Despite what the name indicates, a buy sell agreement isn’t an agreement to buy and sell anything. Rather, it’s an agreement made by business co-owners to sell their interest in the business in certain circumstances. The buy sell agreement protects the remaining owner’s interest in the business if one owner gets divorced, becomes disabled, leaves the company, retires, or files bankruptcy, for example. The buy sell agreement spells out the specific situations that a co-owner can, cannot, and must sell their
interest.
Why A Business Would Have a Buy Sell Agreement
A buy-sell agreement can exist for any type of business: partnership, proprietorship, or corporation. Many people may think they can operate the business without a hitch, but you never know what could go wrong.
For example, what if your business partner divorces his spouse and the ex-spouse now claims to have financial stake in the company? The buy-sell agreement would spell out what happens in this situation. What if a partner decided they no longer wanted to be in business, but would sell their interest to a friend that none of the other partners has met? A buy-sell agreement would determine whether this can be done and explain the process for doing it. Buy-sell agreements can also prevent the bankruptcy court from liquidating the business if one of the owners files personal bankruptcy.
How to Valuate the Company
Before the two owners can come up with a price for buying/selling the departing owner’s business interest, the company needs to be appraised by a financial professional. That person would look at the business financials and decide how much the company is worth. Then, that number would be used to come up with a buy/sell price.
Because there can be some disparity in company’s valuation when it’s time for an owner to sell his interest, the buy sell agreement should have some type of arrangement for valuating the company when the time comes. Otherwise, the co-owners could use different financial professionals who come up with different valuations. The result is a disagreement on how much the remaining co-owner should pay for the departing owner’s interest. Agreeing to a valuation method beforehand reduces the risk of problems later on.
Various Terms of the Agreement
The buy-sell agreement could also set a fixed purchase price or a formula for determining price for a buyout. The agreement might state different buyout prices or formulas for different triggering events.
The buy-sell agreement should include details about how the buy-out payment should be structured. It can specify that the departing owner’s interest be purchased either by the remaining owner(s) or by the business itself. It might be unreasonable to expect the remaining owner to pay 100% of the buy out price all at one time. Instead, the agreement might call for a lump sum payment followed by periodic payments for a certain period of time.

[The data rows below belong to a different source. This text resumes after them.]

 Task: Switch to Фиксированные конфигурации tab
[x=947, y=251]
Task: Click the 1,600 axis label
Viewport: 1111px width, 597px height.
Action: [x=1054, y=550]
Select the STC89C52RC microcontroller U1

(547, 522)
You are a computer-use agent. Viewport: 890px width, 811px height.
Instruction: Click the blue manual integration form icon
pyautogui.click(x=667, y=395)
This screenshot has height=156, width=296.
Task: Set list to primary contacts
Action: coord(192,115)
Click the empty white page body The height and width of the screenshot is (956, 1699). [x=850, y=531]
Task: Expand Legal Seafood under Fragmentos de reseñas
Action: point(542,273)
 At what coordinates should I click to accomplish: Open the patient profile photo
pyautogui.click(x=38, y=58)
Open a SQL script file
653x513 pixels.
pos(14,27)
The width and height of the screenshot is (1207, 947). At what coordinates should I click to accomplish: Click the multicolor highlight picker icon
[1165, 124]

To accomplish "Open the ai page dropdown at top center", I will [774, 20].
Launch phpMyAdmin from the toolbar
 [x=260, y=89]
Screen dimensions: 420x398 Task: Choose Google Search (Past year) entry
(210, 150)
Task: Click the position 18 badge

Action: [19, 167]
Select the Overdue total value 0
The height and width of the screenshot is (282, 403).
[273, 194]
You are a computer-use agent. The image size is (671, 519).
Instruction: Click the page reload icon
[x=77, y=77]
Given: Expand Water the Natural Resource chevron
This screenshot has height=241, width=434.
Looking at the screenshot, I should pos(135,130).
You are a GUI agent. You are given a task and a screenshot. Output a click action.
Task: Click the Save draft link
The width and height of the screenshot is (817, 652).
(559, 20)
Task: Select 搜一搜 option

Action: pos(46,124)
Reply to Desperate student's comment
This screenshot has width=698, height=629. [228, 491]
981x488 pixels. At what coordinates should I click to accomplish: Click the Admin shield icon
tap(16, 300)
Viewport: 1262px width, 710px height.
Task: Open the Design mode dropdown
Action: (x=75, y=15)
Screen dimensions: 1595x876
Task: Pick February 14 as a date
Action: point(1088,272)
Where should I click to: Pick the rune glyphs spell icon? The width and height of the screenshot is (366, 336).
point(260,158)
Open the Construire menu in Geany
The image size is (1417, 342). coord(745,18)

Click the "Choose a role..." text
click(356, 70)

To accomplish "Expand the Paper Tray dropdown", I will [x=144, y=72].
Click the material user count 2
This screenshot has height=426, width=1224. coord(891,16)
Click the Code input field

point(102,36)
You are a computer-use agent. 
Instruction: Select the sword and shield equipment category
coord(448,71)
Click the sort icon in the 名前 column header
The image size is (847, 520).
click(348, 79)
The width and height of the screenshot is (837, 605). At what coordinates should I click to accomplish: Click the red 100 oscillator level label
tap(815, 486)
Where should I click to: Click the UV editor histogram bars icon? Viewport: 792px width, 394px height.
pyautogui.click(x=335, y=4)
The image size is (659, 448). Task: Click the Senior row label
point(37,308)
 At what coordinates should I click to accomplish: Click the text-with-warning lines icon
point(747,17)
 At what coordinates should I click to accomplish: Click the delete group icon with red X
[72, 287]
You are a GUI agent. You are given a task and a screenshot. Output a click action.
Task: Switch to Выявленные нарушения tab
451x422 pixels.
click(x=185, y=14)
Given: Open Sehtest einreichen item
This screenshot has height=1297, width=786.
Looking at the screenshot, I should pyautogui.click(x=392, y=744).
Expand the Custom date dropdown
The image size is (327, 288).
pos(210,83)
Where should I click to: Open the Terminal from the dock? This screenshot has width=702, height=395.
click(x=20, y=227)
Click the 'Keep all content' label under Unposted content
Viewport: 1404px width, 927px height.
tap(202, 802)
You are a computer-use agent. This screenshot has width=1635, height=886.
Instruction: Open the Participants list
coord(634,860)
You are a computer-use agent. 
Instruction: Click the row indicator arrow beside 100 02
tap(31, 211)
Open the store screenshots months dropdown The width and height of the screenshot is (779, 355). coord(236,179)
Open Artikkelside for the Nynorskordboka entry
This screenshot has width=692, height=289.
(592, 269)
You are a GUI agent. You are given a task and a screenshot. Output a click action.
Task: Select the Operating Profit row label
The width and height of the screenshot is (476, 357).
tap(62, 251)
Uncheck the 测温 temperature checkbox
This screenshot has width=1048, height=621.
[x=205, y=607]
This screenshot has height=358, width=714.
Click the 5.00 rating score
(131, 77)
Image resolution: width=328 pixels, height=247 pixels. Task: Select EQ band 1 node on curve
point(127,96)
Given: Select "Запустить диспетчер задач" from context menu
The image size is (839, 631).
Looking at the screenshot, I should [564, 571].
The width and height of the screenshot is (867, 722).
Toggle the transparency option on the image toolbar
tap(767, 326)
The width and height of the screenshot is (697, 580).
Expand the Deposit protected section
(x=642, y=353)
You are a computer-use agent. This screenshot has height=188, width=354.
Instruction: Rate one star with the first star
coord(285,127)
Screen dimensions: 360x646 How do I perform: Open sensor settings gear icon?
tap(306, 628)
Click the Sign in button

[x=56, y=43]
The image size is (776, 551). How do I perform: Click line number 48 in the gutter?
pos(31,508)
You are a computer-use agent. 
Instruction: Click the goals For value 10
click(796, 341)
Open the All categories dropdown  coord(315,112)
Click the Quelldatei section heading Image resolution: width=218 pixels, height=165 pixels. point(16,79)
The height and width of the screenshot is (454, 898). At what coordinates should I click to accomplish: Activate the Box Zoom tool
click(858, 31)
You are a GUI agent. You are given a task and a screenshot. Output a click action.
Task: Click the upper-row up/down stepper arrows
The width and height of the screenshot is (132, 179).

Buy sell agreements might require business owners to have life and disability insurance coverage with the business named as the beneficiary. The benefit amount on the insurance would be a specific amount that’s agreed upon in the buy sell agreement. While life insurance proceeds are typically exempt from income taxation, depending on the type of business, life insurance proceeds could make the business subject to additional tax.
A business or tax attorney can help you prepare a buy-sell agreement. While it’s best to have the agreement in place before the business starts, it’s never too late to put one in place. It can keep you from having to go to court to resolve disputes and, more importantly, can keep your business in tact if something happens to one of the business owners or one owner decides to leave the business.